Berdoapun tujuannya politis, supaya dilihat betapa religiusnya dia. Hampir mirip perilaku Orang  Yahudi yaitu kaum farisi yang sering berdoa di tikungan jalan di tempat umum untuk menunjukkan betapa religiusnya dia. Kemunafikan telah menjalar dan hampir membungkam kemurnian hati nurani.

Padahal doa yang tulus dan baik  itu ketika manusia merunduk dalam sunyi. Atau saat bekerja tulus demi kesejahteraan keluarga  dan sesama. Doa itu dialog jiwa dengan  Sang Maha Pencipta.

Jika manusia tersandera hasrat diri untuk dipuja dan mendapat puji atas keahliannya menghapal ayat dan fasih membaca dihadapan khalayak maka doa menjadi hanya semacam kamuflase,  semacam pelarian dari hasrat untuk menguasai yang  jauh lebih besar.

Menurut penulis doa itu penyerahan diri secara total kepada Tuhan. Tanpa bahasa, tanpa ucapan Tuhan sudah  mengerti suara bathin manusia, sebelum terucap Tuhan  sudah tahu apa yang akan didoakan manusia.

Sungguh lucu jika doa mesti dilakukan massal dengan gemuruh meminta untuk menang dalam kontestasi politik.

Apakah doa bisa dipolitisasi? Itulah yang terjadi sekarang Tuhanpun sudah diklaim, Tuhan sudah diminta untuk mendukung  salah satu kontestan. Ketika politik sudah mendikte agama amat susah mengembalikan mansuia pada kodratnya sebagai manusia lemah tak berdaya di hadapan Tuhan.

Manusia telah menjadi makhluk sombong yang merasa bisa memaksa Tuhan untuk berpaling pada mereka semata.

Dan ternyata diriku masih seperti mereka yang sering tidak sadar ketika memaki – maki. Aku memaki dan sampai sekarang tidak pernah percaya seratus persen pada politisi. Dalam diskusi masih terlihat keberpihakanku. Karena masih manusia dan aku merasa aku bisa merasakan getar jiwa pemimpin idolaku.

Saat ini aku tetap masih mengaguminya meskipun banyak orang mulai tidak percaya. Atau tergoda karena masifnya berita- berita hoaks hingga nalar dan akal tergerus oleh sentimen agama dan kecemasan akut oleh fitnah- fitnah yang tidak pernah berhenti di media sosial.

Untuk menjadi orang baik dengan kejujuran dan kesederhanaan hidup amat susah berkembang. Banyak tokoh baik akhirnya tenggelam tergerus oleh fitnah keji kehidupan. Baru merasakan optimisme menyaksikan Jakarta yang siap menggerus keperkasaan Singapura, muncul tragedi politik yang membuyarkan mimpi.

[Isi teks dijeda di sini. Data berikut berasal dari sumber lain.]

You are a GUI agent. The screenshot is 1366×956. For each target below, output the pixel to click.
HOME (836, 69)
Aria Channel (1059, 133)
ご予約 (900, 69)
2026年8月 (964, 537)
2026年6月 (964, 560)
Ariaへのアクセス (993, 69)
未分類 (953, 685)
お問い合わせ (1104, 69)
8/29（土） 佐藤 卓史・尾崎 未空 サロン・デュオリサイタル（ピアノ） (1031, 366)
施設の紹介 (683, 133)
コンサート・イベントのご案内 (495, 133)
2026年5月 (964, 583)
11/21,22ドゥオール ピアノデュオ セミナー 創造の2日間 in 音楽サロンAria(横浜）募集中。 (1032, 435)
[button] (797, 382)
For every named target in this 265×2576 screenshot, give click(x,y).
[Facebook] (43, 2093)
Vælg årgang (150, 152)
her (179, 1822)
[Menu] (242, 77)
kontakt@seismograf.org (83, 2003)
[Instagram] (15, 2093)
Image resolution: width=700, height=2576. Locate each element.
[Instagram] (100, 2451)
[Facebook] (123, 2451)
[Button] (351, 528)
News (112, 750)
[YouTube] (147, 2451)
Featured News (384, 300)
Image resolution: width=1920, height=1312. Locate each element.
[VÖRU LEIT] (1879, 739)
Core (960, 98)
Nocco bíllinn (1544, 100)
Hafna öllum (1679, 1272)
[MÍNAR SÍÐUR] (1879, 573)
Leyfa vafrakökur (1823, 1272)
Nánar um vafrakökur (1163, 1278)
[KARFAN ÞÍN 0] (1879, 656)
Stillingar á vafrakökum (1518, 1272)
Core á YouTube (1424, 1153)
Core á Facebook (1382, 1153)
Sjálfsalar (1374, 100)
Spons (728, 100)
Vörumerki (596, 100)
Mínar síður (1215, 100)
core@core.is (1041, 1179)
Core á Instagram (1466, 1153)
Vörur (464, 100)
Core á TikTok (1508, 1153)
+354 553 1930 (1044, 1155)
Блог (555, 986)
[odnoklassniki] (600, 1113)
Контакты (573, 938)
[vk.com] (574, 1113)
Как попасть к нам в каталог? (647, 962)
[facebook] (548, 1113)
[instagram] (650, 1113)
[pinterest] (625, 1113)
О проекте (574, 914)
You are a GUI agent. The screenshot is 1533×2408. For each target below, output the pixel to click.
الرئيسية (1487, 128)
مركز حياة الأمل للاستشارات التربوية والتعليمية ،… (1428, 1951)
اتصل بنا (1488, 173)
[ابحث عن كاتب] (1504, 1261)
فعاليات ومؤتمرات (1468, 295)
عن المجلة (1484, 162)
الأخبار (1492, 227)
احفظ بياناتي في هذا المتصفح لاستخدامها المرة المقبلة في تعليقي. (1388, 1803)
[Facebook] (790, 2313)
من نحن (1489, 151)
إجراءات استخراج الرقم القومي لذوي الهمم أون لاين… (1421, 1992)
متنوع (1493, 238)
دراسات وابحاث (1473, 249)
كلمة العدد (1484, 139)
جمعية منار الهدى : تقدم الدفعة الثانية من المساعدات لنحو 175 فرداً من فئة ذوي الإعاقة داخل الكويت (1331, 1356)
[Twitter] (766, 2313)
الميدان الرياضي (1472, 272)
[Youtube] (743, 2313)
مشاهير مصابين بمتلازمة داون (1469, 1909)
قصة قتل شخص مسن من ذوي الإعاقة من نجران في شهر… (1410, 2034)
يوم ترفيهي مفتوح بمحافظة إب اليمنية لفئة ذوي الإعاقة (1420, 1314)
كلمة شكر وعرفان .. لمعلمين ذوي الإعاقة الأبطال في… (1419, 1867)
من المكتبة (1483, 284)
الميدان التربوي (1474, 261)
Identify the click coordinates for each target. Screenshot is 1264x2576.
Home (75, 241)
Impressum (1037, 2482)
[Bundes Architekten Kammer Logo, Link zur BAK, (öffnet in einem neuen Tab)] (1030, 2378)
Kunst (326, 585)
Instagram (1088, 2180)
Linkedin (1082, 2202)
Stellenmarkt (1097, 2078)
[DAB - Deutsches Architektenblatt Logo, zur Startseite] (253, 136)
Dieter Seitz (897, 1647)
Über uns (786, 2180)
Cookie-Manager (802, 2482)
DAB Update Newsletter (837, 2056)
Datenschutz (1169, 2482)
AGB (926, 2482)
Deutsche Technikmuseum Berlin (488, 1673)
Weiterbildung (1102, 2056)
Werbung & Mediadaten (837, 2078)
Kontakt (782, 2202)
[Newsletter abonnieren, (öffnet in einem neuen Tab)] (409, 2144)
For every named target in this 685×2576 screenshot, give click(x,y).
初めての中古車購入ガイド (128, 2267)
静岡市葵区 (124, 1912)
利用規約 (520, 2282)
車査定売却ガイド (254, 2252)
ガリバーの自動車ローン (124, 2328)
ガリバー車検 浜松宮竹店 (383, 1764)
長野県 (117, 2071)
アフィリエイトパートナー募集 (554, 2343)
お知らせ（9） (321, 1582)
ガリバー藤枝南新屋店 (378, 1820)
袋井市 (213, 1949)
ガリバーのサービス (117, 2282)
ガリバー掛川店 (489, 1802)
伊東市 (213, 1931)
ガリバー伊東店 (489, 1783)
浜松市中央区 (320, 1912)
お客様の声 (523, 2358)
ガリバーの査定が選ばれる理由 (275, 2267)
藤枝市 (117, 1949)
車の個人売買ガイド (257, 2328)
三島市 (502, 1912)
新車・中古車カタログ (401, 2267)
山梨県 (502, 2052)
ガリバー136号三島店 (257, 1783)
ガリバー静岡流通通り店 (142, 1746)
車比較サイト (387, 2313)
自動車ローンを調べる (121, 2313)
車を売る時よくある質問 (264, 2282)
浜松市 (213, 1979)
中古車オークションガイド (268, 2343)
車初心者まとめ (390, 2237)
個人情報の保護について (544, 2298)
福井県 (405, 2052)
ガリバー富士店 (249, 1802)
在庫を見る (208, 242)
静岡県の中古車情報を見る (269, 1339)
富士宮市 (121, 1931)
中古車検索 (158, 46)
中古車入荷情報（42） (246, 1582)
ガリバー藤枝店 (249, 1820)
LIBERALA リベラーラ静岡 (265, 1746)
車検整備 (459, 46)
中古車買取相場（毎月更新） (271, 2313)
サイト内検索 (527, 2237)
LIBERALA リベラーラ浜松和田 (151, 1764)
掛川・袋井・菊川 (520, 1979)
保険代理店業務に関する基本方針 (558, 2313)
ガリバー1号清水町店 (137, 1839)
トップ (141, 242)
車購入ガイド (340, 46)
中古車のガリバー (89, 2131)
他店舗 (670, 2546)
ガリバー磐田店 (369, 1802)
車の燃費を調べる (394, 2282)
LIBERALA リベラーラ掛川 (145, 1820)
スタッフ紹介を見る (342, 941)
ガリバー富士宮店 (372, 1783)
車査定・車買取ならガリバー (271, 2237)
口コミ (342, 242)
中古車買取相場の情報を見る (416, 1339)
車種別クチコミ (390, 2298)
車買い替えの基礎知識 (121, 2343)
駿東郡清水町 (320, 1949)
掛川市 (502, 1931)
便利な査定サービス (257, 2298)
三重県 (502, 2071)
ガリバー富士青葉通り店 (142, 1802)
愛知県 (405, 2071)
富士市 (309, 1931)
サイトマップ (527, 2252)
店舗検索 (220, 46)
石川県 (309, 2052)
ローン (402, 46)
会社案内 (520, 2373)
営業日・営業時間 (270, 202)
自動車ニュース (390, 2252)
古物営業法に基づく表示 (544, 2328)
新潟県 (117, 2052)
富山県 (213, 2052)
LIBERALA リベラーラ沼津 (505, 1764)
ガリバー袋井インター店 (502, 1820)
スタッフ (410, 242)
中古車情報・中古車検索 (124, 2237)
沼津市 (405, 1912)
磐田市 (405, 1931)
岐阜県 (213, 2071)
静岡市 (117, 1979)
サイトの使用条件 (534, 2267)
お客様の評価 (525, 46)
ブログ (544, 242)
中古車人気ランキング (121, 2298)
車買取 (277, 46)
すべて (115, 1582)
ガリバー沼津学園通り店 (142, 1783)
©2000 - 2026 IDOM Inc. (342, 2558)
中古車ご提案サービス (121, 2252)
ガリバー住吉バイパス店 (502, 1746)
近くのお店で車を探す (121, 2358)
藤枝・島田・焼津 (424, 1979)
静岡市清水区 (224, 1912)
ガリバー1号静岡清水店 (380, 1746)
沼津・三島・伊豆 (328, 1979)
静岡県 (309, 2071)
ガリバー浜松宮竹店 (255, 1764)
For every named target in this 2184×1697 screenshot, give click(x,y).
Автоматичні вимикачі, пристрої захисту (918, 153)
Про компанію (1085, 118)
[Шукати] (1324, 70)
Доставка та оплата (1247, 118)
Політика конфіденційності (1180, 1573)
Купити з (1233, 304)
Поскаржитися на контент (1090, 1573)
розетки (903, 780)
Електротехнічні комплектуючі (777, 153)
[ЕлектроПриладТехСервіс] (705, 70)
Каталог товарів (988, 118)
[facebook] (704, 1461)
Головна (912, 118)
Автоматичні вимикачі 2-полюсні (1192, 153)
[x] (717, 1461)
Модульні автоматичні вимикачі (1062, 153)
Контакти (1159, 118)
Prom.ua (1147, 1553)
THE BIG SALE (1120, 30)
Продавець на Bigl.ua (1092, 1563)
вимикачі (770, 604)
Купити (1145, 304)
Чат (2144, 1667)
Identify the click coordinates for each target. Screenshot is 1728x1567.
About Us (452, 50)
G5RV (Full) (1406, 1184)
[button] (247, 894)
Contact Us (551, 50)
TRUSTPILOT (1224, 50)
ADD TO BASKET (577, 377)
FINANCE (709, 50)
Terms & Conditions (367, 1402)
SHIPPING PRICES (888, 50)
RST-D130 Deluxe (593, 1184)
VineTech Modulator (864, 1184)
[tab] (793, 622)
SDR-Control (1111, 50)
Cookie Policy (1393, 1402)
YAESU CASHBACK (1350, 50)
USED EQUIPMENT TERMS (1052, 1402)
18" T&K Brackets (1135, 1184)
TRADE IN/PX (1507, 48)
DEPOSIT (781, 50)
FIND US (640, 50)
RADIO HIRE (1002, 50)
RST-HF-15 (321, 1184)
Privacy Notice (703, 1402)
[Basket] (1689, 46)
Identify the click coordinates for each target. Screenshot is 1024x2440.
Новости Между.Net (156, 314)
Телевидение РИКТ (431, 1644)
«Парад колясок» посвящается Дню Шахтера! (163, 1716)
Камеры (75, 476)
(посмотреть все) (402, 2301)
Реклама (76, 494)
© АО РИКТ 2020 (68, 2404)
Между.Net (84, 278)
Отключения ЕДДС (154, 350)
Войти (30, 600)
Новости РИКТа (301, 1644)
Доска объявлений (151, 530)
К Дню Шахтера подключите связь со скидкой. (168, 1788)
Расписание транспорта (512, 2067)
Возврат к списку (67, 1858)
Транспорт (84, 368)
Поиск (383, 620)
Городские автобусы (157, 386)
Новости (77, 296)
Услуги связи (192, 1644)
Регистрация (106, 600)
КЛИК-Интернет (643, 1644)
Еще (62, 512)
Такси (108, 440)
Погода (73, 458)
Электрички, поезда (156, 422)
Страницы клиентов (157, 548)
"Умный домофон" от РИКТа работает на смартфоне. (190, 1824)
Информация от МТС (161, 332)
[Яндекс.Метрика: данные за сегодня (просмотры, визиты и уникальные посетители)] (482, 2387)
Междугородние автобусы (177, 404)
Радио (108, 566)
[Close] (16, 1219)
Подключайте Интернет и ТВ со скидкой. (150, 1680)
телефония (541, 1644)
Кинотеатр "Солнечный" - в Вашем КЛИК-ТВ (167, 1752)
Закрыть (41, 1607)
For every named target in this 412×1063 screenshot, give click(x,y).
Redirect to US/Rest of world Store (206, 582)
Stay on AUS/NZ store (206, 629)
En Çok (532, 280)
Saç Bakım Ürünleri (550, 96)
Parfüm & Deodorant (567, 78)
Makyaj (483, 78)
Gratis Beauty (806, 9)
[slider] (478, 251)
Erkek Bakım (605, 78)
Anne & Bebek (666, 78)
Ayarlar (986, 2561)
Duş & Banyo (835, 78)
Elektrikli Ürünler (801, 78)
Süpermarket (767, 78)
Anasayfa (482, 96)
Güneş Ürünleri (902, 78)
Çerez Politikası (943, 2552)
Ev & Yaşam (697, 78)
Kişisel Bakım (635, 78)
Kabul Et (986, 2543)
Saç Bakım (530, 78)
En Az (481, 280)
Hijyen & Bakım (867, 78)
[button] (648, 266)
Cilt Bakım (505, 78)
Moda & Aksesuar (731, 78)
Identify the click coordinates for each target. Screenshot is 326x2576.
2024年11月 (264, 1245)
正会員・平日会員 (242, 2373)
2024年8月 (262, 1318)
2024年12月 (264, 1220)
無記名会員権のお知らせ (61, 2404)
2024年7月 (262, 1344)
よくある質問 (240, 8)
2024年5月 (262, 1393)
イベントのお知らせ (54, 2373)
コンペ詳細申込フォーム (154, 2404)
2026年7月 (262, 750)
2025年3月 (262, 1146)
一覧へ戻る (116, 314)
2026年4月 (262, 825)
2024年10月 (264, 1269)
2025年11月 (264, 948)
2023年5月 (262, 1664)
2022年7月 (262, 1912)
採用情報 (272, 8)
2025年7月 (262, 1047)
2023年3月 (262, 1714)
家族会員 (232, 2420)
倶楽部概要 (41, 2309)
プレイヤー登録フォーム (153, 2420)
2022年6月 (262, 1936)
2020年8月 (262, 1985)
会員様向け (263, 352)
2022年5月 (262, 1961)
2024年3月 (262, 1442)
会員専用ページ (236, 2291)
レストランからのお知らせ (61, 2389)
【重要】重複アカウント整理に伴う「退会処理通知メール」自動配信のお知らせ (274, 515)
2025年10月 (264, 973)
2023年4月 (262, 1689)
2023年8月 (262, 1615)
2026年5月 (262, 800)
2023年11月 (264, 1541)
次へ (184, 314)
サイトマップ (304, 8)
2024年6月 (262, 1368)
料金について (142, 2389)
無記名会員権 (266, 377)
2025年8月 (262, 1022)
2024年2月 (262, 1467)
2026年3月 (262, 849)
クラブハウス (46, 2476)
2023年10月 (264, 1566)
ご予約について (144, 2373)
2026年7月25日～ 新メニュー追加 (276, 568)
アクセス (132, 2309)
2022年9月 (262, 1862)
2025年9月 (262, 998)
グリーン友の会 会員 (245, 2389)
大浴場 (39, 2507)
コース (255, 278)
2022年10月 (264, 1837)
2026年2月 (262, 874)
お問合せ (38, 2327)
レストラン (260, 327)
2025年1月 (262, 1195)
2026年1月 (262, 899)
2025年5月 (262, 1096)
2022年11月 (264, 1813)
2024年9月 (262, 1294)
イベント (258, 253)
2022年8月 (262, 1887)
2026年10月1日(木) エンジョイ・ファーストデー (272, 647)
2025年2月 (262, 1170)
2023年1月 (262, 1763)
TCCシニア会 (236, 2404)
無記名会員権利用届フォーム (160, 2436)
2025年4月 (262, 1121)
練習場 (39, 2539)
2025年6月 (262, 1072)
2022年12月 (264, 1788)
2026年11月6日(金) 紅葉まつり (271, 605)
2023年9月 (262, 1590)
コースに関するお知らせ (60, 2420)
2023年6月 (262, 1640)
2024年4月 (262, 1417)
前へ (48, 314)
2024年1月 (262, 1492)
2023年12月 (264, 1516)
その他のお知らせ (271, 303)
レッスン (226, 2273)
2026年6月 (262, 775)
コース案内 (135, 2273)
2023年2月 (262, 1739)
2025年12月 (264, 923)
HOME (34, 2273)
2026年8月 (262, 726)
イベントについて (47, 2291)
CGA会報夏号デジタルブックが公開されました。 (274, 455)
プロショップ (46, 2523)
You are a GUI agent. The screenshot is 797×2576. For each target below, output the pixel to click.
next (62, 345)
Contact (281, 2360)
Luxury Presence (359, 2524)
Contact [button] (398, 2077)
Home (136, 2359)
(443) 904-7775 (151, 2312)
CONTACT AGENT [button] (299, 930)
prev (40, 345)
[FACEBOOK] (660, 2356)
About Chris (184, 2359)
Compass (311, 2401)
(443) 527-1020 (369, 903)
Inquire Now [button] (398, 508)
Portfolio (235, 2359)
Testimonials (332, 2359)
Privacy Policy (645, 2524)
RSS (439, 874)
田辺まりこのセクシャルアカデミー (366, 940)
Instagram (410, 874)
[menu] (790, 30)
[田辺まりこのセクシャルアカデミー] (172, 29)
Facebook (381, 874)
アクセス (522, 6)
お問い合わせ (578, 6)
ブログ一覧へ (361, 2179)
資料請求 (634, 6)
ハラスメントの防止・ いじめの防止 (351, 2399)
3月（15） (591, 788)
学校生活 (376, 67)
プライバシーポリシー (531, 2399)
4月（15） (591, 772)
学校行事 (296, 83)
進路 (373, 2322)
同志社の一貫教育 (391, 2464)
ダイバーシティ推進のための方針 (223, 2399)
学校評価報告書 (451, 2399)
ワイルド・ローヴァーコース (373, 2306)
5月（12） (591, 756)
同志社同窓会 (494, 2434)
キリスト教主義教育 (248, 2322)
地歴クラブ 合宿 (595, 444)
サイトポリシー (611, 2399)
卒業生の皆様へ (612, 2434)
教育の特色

Dan ketika mulai optimis menatap ke depan sebagai bangsa yang mampu bersaing di tingkat dunia, bergelombang intrik politik yang menggerus nalar dan menjungkirbalikkan mimpi hingga muncul ketakutan akan muncul jika ada kekalahan yang tidak bisa diterima.

Agama tidak lagi netral sebagai penyeimbang dari kegarangan politik dan keculasannya. Para koruptorpun seperti tidak pernah jera merampok dan menghabiskan anggaran negara.

Manusia masih hobi mengarahkan  telunjuk mengarah ke orang lain atas kesalahan- kesalahan yang tidak pernah diakuinya tetapi  jari lainnya mengarah ke diri sendiri. Secara tidak langsung jika manusia mau introspeksi diri manusia politik sedang memaki diri sendiri yang perilakunya sebetulnya tidak lebih baik dari orang lain.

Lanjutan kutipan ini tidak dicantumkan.